The ovaries


The ovaries, a pair of tiny glands in the female pelvic cavity, are the most important organs of the female reproductive system. Their importance is derived from their role in producing both the female sex hormones that control reproduction and the female gametes that are fertilized to form embryos.

Each ovary is a small glandular organ about the shape and size of an almond. The ovaries are located on opposite sides of the uterus in the pelvic cavity and are attached to the uterus by the ovarian ligament. The open ends of the fallopian tubes rest just beyond the lateral surface of the ovaries to transport ova, or egg cells, to the uterus.

The tissues of the ovaries are arranged into several distinct layers:

- The outmost layer of simple epithelium, known as the germinal epithelium, forms a soft, smooth covering for the ovary.
- The tunica albuginea is a thick band of tough fibrous connective tissue just below the germinal epithelium. It supports and protects the delicate underlying tissues.
- Deep to the tunica albuginea is the ovarian cortex, which contains follicles and their supporting connective tissues. The follicles contain oocytes that mature into ova throughout a woman’s reproductive years.
- The innermost layer, the ovarian medulla, contains most of the vascular tissue that supports the other layers of the ovary.

The ovaries play two central roles in the female reproductive system by acting as both glands and gonads. Acting as glands, the ovaries produce several female sex hormones including estrogens and progesterone. Estrogen controls the development of the mammary glands and uterus during puberty and stimulates the development of the uterine lining during the menstrual cycle. Progesterone acts on the uterus during pregnancy to allow the embryo to implant and develop in the womb.

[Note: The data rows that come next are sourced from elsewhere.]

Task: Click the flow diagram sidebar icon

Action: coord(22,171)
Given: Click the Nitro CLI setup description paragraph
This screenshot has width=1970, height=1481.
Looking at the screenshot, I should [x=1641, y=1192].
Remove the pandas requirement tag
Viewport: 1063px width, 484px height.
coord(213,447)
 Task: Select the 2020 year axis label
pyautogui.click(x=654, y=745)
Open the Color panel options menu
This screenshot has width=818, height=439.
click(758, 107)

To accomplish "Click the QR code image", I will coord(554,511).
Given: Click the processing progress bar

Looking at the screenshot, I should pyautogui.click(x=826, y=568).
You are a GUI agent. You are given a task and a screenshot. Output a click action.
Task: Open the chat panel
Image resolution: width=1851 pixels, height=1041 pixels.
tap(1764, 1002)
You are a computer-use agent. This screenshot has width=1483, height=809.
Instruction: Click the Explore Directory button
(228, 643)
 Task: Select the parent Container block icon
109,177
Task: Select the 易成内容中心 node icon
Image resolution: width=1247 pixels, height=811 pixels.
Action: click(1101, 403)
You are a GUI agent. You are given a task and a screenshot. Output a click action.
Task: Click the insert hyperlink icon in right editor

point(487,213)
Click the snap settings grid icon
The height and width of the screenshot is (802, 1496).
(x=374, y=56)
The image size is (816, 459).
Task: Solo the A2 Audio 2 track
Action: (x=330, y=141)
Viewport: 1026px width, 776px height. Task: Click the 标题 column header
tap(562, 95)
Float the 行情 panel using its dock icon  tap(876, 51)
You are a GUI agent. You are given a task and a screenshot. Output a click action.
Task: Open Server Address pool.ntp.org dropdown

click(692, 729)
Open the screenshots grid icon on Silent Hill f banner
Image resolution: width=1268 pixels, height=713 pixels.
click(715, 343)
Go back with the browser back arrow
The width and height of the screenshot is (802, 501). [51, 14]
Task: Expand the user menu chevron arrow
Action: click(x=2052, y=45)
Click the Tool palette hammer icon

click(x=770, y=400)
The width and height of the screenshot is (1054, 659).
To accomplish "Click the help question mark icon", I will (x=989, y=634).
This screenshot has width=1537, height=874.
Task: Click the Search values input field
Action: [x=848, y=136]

At birth the ovaries contain anywhere from several hundred thousand to several million circular bundles of cells known as follicles. Each follicle surrounds and supports a single oocyte that has the ability to mature into an ovum, the female gamete. Despite this large number of potential ova, only around 4,000 oocytes survive to puberty and only 400 oocytes mature into ova in a woman’s lifetime. During each menstrual cycle around 10-20 follicles and their oocytes begin to develop under the influence of the pituitary hormone follicle-stimulating hormone (FSH). Of these follicles, only one cell completes its development and becomes a mature ovum.

Around the middle of the menstrual cycle the mature ovum is released to the surface of the ovary. Fingerlike projections of the fallopian tubes, known as fimbriae, sweep the ovum from the surface of the ovary and into the fallopian tube to be transported to the uterus.